To create a schedule, SciBox searches all available science opportunities and checks to see if observational criteria are met. For opportunities that pass, SciBox then ranks possible opportunities based on priority and weighted metrics measuring the projected quality of the data, such as signal strength, resolution, and illumination. SciBox then selects the best combination of opportunities, scheduling the opportunities from highest- to lowest-ranked until resources are exhausted.

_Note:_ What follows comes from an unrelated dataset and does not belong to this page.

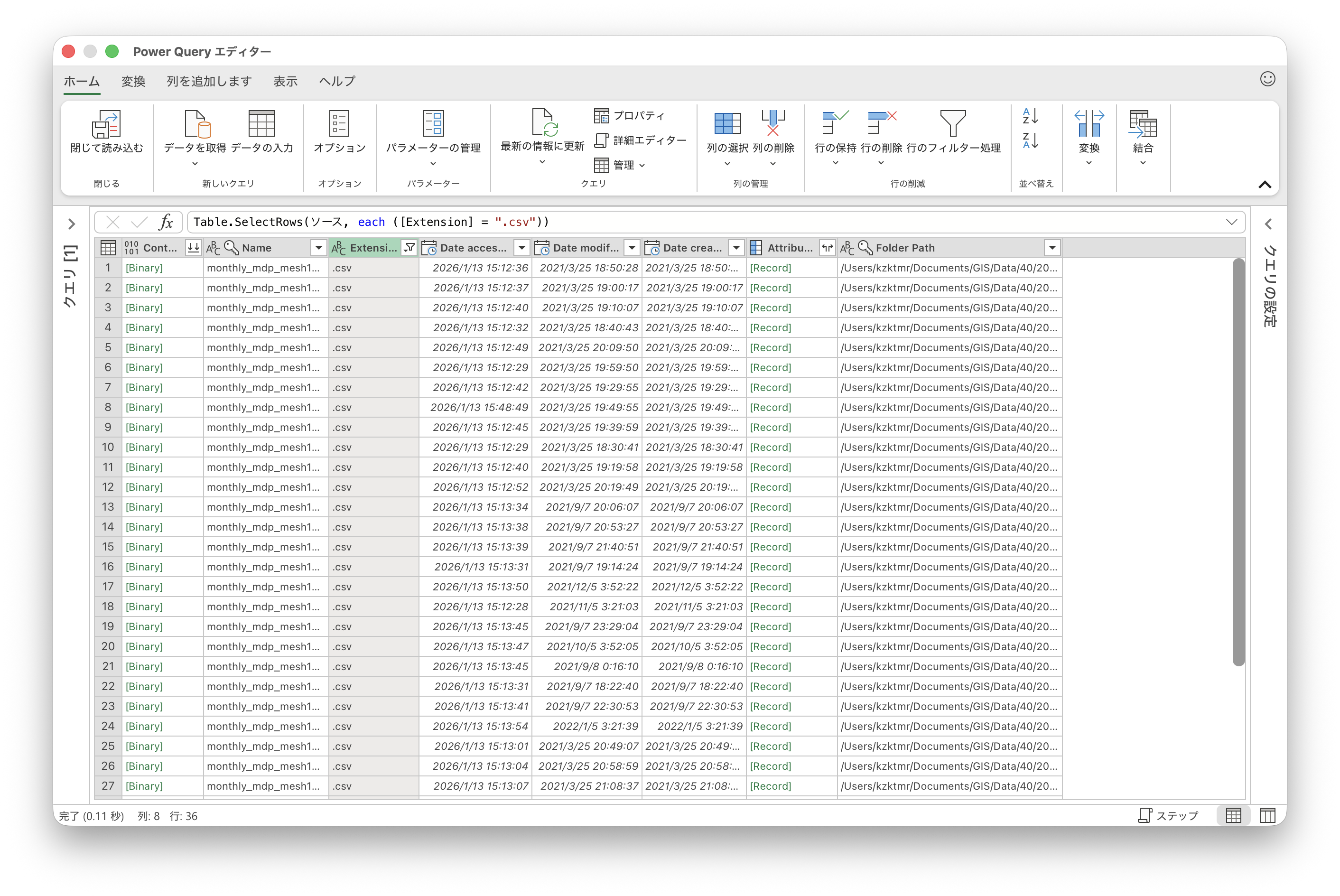Click the 行のフィルター処理 funnel icon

== History and development ==
The Johns Hopkins University Applied Physics Laboratory began investing in SciBox in 2001. The tool was designed to autonomously handle data collection scheduling, commands, and conflict resolution, a process that is difficult and time-consuming to do manually.

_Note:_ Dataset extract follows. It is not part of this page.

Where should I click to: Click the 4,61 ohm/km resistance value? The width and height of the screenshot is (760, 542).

SciBox was demonstrated in scientific practice in 2001 on the polar orbiter TIMED, where it used a coincidence calculator plan co-observations. In 2002, SciBox was extended for Cassini’s MIMI, where it was used in the JCSN planning tool that took into account potential hazards, such as sunlight and dust particles, when optimizing schedules. In 2005, SciBox was used in the JMRO planning tool of the CRISM instrument on Mars Reconnaissance Orbiter.

In 2011, SciBox was scaled to a mission-level system for MESSENGER, where it planned and commanded all orbital science observations as well as guidance-and-control operations throughout the orbital campaign, automatically generating conflict-free command sequences from prioritized science objectives. Over four years, the system scheduled approximately 294,000 images, more than five million infrared spectra, more than six million ultraviolet/exosphere spectra, and more than 41 million laser-altimeter shots, with no commanding anomalies reported.

In 2019, SciBox supported the CubeSat Signal Preprocessor Assessment and Test (CAT). Planning and commanding two 3U CubeSats in LEO.

In March of 2025, SciBox began automating the generation of flight command sequences for NASA's three-CubeSat heliophysics mission: EZIE. Architecture relied on reuse of smallsat operations capabilities demonstrated on earlier missions.